For instance, if one game has an expected payoff of \$10 and another independent game has an expected payoff of \$15, regardless of the first game's outcome, the total expected payoff from playing both games is \$(10+15)=\$25. This principle is applied in our probability model for the number of red pairs drawn from the urn.

Variance

Variance is a measure of how much the outcomes of a random variable differ from the expected value. It quantifies the spread or variability in the possible outcomes. A high variance implies that the outcomes are spread out over a wider range, while a low variance indicates that they are clustered closely around the expected value.
The variance is computed by taking the expected value of the squared deviation of each possible outcome from the expected value, and summing these.

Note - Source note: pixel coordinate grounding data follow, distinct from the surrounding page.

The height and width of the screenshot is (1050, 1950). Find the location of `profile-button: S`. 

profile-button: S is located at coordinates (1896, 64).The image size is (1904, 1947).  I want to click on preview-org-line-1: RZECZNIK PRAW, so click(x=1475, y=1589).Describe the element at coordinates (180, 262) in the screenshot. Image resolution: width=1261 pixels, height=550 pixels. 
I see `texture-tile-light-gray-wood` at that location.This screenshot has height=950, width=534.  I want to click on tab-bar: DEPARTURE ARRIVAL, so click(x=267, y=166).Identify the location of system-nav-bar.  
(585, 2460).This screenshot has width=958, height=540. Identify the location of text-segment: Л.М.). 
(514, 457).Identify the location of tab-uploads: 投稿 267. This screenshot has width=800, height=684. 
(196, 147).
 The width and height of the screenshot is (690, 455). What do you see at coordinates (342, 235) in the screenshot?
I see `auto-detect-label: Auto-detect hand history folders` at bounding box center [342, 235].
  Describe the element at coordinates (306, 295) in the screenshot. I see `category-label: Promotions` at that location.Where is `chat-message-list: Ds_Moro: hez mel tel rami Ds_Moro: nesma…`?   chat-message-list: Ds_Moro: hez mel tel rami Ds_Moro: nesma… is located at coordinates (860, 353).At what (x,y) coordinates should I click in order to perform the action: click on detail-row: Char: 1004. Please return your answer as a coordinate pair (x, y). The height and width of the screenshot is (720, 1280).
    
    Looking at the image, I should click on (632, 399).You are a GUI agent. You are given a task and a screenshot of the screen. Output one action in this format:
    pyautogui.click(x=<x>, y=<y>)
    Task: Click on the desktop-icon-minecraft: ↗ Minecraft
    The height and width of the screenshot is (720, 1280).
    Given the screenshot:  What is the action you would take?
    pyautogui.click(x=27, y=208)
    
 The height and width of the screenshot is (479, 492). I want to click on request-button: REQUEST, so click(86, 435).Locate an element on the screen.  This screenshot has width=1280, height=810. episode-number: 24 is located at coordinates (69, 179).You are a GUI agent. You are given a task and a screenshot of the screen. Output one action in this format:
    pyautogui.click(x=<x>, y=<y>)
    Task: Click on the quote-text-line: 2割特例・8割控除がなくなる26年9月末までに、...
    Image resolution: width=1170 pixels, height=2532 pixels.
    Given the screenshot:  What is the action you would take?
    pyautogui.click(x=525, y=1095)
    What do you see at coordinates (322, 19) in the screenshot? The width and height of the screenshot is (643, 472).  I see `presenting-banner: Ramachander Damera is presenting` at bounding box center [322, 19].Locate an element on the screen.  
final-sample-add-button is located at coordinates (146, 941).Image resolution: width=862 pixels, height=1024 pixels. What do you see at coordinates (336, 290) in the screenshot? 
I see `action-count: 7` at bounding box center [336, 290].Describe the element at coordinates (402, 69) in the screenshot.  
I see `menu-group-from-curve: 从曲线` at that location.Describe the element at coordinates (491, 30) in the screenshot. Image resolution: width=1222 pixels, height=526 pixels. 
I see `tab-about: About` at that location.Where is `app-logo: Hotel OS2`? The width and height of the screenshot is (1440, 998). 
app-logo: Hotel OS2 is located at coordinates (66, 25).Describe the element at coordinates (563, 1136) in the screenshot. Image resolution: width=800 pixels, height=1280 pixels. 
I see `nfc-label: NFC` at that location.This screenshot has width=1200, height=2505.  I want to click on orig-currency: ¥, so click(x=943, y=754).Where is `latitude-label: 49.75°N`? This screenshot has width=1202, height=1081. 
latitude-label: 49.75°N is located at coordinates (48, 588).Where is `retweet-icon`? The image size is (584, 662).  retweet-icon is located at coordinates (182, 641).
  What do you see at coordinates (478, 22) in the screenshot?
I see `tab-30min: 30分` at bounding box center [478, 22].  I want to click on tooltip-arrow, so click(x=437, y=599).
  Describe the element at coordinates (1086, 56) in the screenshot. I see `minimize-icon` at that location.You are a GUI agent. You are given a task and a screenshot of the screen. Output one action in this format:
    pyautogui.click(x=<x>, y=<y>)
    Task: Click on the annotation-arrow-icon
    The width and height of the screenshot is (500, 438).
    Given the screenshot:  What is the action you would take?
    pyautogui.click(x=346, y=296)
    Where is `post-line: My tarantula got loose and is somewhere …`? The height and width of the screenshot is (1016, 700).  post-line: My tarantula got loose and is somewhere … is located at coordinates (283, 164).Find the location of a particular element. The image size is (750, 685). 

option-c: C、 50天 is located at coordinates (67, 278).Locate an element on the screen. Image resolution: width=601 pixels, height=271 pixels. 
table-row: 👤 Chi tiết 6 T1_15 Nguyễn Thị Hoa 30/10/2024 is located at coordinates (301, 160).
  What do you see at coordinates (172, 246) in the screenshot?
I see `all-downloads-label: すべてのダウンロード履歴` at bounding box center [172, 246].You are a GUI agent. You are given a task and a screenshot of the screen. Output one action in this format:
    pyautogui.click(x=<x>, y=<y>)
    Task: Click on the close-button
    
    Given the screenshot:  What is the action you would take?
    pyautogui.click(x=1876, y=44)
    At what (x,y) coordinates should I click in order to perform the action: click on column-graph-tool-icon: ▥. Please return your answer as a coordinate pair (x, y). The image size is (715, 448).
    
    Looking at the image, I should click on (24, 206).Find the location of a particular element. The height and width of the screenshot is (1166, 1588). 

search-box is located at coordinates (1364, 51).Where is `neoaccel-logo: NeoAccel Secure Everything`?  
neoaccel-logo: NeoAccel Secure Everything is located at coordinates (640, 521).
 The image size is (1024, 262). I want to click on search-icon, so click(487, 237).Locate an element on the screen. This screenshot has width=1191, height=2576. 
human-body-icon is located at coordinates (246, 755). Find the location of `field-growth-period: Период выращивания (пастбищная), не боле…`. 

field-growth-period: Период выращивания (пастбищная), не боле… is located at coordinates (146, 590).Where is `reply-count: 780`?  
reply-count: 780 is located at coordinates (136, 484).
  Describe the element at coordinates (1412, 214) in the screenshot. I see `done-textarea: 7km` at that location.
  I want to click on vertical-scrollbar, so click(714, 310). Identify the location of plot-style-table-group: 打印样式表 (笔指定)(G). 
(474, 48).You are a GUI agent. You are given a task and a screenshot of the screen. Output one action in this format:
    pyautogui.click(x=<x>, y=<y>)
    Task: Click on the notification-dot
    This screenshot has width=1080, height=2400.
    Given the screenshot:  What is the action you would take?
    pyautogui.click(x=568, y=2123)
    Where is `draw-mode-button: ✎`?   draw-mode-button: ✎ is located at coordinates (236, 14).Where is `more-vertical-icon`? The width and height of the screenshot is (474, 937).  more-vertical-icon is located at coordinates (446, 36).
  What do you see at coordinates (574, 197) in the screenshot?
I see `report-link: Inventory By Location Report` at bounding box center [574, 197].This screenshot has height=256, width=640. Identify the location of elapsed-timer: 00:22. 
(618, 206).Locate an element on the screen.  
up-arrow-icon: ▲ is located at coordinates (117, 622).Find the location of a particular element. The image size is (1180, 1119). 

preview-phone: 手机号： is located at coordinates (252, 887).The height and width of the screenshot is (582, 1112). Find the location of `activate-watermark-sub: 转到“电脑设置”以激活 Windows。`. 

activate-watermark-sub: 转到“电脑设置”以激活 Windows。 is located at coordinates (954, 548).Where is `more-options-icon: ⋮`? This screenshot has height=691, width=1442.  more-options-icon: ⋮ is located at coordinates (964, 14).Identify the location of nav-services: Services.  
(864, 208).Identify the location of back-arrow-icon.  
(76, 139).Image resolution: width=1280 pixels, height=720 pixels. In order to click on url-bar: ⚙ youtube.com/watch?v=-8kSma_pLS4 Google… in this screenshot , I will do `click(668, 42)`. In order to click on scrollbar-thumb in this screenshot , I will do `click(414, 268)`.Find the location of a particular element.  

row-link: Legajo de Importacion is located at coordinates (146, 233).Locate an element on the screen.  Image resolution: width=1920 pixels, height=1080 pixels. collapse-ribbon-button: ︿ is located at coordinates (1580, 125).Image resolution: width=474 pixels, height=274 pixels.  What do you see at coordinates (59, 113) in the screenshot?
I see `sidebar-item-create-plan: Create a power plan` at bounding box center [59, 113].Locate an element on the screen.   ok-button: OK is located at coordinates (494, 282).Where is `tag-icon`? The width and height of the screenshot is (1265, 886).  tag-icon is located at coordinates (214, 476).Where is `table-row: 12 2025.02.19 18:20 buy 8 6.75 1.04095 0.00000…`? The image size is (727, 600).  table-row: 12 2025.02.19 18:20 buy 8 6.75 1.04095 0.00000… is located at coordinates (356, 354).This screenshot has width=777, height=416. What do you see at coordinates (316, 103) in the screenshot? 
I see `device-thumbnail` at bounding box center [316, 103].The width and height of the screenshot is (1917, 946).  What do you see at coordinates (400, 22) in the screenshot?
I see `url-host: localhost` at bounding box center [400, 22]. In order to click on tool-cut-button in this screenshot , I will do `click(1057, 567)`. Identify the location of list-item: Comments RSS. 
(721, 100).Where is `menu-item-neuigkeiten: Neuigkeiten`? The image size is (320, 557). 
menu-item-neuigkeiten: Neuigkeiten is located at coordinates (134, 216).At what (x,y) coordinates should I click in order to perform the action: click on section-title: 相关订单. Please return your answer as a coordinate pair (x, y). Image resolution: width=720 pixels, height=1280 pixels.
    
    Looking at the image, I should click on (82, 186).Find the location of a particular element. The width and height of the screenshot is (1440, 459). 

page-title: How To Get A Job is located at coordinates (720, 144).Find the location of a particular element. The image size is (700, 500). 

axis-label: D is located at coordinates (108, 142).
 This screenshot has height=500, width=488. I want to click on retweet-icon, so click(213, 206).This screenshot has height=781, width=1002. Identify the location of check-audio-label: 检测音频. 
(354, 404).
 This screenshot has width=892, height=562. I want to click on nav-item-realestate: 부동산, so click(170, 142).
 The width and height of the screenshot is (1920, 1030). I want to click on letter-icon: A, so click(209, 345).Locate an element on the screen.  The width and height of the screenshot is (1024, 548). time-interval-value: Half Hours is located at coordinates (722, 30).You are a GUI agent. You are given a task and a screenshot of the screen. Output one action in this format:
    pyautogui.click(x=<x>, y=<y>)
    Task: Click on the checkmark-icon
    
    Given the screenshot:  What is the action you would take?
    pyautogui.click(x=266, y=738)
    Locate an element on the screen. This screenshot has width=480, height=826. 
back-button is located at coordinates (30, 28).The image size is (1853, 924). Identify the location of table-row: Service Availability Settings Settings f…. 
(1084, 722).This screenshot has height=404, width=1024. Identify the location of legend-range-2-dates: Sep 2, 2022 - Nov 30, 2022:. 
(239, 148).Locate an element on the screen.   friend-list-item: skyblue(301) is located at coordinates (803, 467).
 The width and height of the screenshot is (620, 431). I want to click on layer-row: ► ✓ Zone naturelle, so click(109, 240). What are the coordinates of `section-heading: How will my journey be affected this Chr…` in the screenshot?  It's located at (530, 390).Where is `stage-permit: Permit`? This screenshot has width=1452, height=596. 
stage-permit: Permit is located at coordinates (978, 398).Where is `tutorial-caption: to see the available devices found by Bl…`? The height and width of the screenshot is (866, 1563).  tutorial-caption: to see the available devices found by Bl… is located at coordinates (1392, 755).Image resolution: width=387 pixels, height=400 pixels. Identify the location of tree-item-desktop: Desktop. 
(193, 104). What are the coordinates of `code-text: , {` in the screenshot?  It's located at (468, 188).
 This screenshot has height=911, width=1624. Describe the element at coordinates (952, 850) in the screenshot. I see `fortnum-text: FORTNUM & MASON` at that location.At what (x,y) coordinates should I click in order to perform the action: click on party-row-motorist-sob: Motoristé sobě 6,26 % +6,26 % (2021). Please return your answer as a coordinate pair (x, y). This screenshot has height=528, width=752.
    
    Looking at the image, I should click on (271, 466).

In other words, for each outcome, we find the difference between the outcome and the expected value, square that difference to make it positive, then weigh it by the probability of the outcome, and sum all these values.

Computing Variance

In the exercise presented, the variance of \(X\) is found using the formula \(\operatorname{Var}(X) = E[X^2] - E[X]^2\). The expectation of \(X\) squared is crucial as it considers the squared deviation from each possible outcome, thus reflecting the variability.
The calculated variance helps to understand the reliability of the expected value. If the variance is low, you can be more confident that the actual outcomes will usually be close to the expected value. Conversely, a high variance suggests that the actual outcomes could differ significantly from what is expected, indicating a less predictable scenario.
By understanding both expected value and variance, you get a fuller picture of the behavior of a random variable, which is why both are staples in the study of probability models.